If she didn't go down to the mall and didn't want to go to the shopping center—it bothered her to shop when she knew she couldn't buy anything—she could go to Hollman Pizza and have lunch there. She thought about turning on the television and rejected the idea. Television shows at this time of day were all talky-talky and full of people with problems. The local stations had bulletins and news updates all through the day. The last thing she needed was some announcer coming on to tell her that Chris had been secretly pregnant or that her intestines had been carried off in the night by dogs.
She looked at the clock on the kitchen wall. It was almost eleven.
“It isn't fair,” she said, out loud, to the air, and then she clamped her mouth shut. Surely it was a sign of mental illness to be talking to yourself in an empty apartment.
The radio was playing a song by somebody named Dave van Ronk. Belinda had never heard of him, and he had a terrible gravelly voice that sounded like it belonged to a bummy old drunk. She thought of Emma and herself—sitting in the car in front of the walk that led to Betsy's front door and talking to Betsy's tall teenaged son about what he liked to do in his spare time.
That
had been an event she wouldn't want to repeat. It was like talking to an alien from a science fiction movie. How could anybody that
cute
want to spend his time going to art exhibits about Abstract Expressionism?
She heard the sound of footsteps. That had to be Maris coming home. She sat down at the table and began to play with the flowers, although there was nothing that needed to be done to them. It wasn't as if they needed to be watered, or there were so many of them that they could be infinitely rearranged.

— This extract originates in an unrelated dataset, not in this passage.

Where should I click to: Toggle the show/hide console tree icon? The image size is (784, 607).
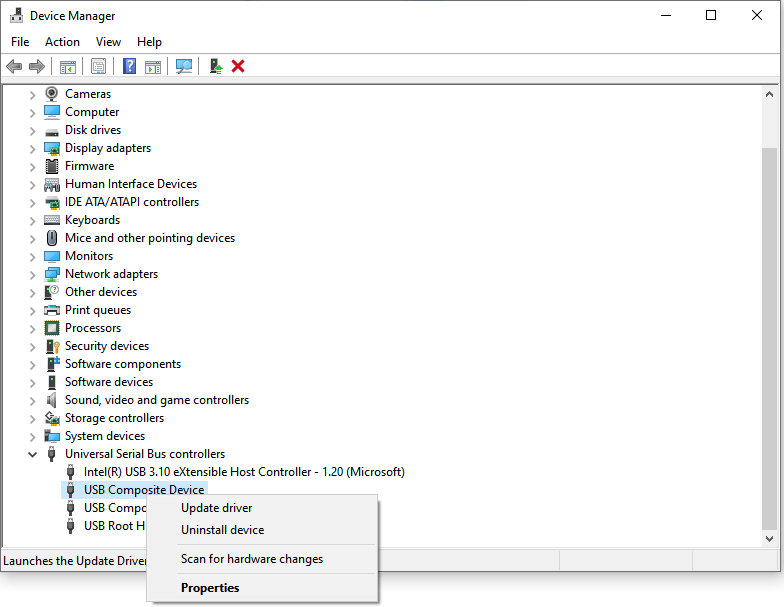(68, 66)
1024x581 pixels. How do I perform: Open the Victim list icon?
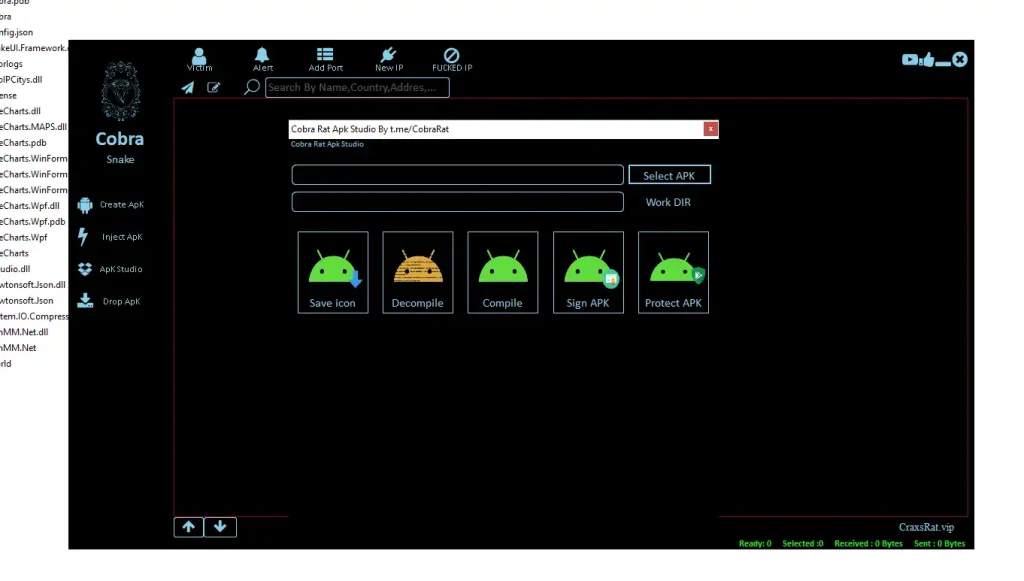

There was a fumbling at the apartment's door. Belinda had given Maris a key. The key turned in the lock. The front door swung open. Belinda turned around on her chair and smiled.
“Where were you all last night?” she asked brightly. “I thought you'd been mugged and murdered and left on Betsy Wetsy's doorstep with everybody else we know.”
Maris threw her own large shoulder bag down on the table and pulled out a chair. “This is the biggest frigging mess we've ever been in,” she said. “Don't make jokes.”